UNITED STATES
SECURITIES AND EXCHANGE COMMISSION
Washington, D.C. 20549
 
  FORM 8-K

CURRENT REPORT
PURSUANT TO SECTION 13 OR 15(d) OF THE
SECURITIES EXCHANGE ACT OF 1934

Date of Report (Date of earliest event reported): August 12, 2010

Chemtura Corporation
(Exact name of registrant as specified in its charter)
 
Delaware
(State or other jurisdiction
 of incorporation)
 
1-15339
(Commission file number)
 
52-2183153
(IRS employer identification
            number)
 
1818 Market Street, Suite 3700, Philadelphia, Pennsylvania
199 Benson Road, Middlebury, Connecticut
   (Address of principal executive offices)
     
19103
06749
 (Zip Code)

(203) 573-2000
(Registrant's telephone number, including area code)

Check the appropriate box below if the Form 8-K filing is intended to simultaneously satisfy the filing obligation of the registrant under any of the following provisions (see General Instruction A.2. below):
 
o Written communications pursuant to Rule 425 under the Securities Act (17 CFR 230.425)
 
o Soliciting material pursuant to Rule 14a-12 under the Exchange Act (17 CFR 240.14a-12)
 
o Pre-commencement communications pursuant to Rule 14d-2(b) under the Exchange Act (17 CFR 240.14d-2(b))
 
o Pre-commencement communications pursuant to Rule 13e-4(c) under the Exchange Act (17 CFR 240.13e-4(c))
 
 
 

 
 
Item 1.01   Entry into a Material Definitive Agreement.
 
On July 30, 2010, Chemtura Corporation (“Chemtura” or the “Company”) filed a motion with the Bankruptcy Court seeking, among other things, approval to enter into documentation with lenders regarding financing facilities that will fund its emergence from Chapter 11 (the “Exit Financing Facilities”).  The Exit Financing Facilities documentation comprised, among other things (i) a commitment letter for a $275 million senior asset-based revolving credit facility (the “Senior Asset-Based Facility”); (ii) an engagement letter to arrange for Chemtura a senior term loan facility (the “Term Loan Facility”) and a purchase agreement for an offering of senior notes of Chemtura (the “Senior Notes”), in the combined principal amount for both the Term Loan Facility and the Senior Notes of $750 million; and (iii) Amendment No. 2 to the Amended and Restated DIP Credit Agreement (the “A&R DIP Credit Agreement” or “A&R DIP Credit Facility”).  On August 9, 2010, the Bankruptcy Court approved the Exit Financing Facilities and Amendment No. 2 to the A&R DIP Credit Agreement.  On August 11, 2010, Chemtura entered into the commitment letter and engagement letter with Bank of America, N.A., Banc of America Securities LLC, Wells Fargo Capital Finance, LLC, Wells Fargo Securities, LLC, Citigroup Global Markets Inc., Barclays Bank PLC, Barclays Capital, the investment banking division of Barclays Bank, and Goldman Sachs Lending Partners LLC (collectively, the “Exit Financing Sources”) for the Senior Asset-Based Facility and Term Loan Facility.  On that same date, Chemtura also entered into Amendment No. 2 to the A&R DIP Credit Agreement with Citibank, N.A. and the other lenders party thereto.

#### What you will do
1. According to the Chemtura filing, on what date did the Bankruptcy Court approve the Exit Financing Facilities?
2. Continue the Chemtura filing past its last sentence.
The rows after this have no connection to the Chemtura filing.

#### Listing

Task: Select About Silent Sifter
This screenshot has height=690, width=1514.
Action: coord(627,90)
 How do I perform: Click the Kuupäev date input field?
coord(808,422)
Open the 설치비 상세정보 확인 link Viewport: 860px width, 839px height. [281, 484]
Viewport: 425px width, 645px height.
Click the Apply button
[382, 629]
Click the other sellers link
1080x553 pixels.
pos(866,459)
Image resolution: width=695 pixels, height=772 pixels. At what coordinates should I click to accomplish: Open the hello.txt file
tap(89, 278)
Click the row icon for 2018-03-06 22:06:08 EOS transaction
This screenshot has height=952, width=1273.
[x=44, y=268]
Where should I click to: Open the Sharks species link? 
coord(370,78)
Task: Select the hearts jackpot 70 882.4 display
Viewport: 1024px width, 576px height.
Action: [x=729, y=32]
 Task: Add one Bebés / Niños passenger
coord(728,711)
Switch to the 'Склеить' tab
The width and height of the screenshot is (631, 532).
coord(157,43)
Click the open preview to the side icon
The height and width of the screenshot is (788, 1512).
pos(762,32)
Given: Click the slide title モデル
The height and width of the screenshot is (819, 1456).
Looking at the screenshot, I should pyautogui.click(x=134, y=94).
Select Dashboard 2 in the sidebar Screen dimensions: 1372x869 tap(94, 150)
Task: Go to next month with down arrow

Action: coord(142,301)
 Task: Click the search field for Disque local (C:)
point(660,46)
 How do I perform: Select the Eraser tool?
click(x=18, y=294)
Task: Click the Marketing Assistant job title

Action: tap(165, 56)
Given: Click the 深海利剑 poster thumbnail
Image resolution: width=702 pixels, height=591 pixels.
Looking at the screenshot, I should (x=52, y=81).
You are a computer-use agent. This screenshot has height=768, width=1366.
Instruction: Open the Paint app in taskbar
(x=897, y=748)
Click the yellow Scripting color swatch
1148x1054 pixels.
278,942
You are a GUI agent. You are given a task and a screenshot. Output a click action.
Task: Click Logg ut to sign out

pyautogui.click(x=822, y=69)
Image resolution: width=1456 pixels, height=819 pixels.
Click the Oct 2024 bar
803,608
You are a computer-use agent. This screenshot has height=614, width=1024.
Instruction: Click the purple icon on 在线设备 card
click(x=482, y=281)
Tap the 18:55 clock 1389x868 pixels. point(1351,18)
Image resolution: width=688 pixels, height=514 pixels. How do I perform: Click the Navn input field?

#### In response
1. August 9, 2010.

2.
Amendment No. 2 to the A&R DIP Credit Agreement
 
Amendment No. 2 to the A&R Credit Agreement permits the Debtors to enter into the Exit Financing Facilities documentation described above and consummate the transactions contemplated therein, including paying related fees and expenses.  Amendment No. 2 also permits the Debtors to launch the Senior Notes offering and have the proceeds of the Senior Notes, together with the proceeds from the Term Loan Facility, funded into escrow before confirmation of a plan of reorganization (the “Plan”).  The Plan confirmation hearing is scheduled to begin on September 16, 2010.
 
Senior Asset-Based Facility
 
Under the Senior Asset-Based Facility, subject to the conditions set forth in the commitment letter, the lenders are expected to provide a five-year revolving facility in the amount of $275 million (the “Facility Amount”), subject to availability under a borrowing base (with a $125 million letter of credit sub-facility).  The Senior Asset-Based Facility is anticipated to have capacity for Chemtura to increase the Facility Amount to $400 million.  The revolving loans under the Senior Asset-Based Facility will be denominated in U.S. dollars and will bear interest at a rate per annum which, at Chemtura’s option, can be either: (a) a base rate (the highest of (i) Bank of America, N.A.’s “prime rate,” (ii) the Federal Funds Effective Rate plus 1/2 of 1% and (iii) the one-month LIBO Rate plus 1.00%) plus a margin of between 2.25% and 1.75% based on the average excess availability under the Senior Asset-Based Facility for the preceding fiscal quarter; or (b) the current reserve adjusted LIBO rate plus a margin of between 3.25% and 2.75% based on the average excess availability under the Senior Asset-Based Facility for the preceding fiscal quarter.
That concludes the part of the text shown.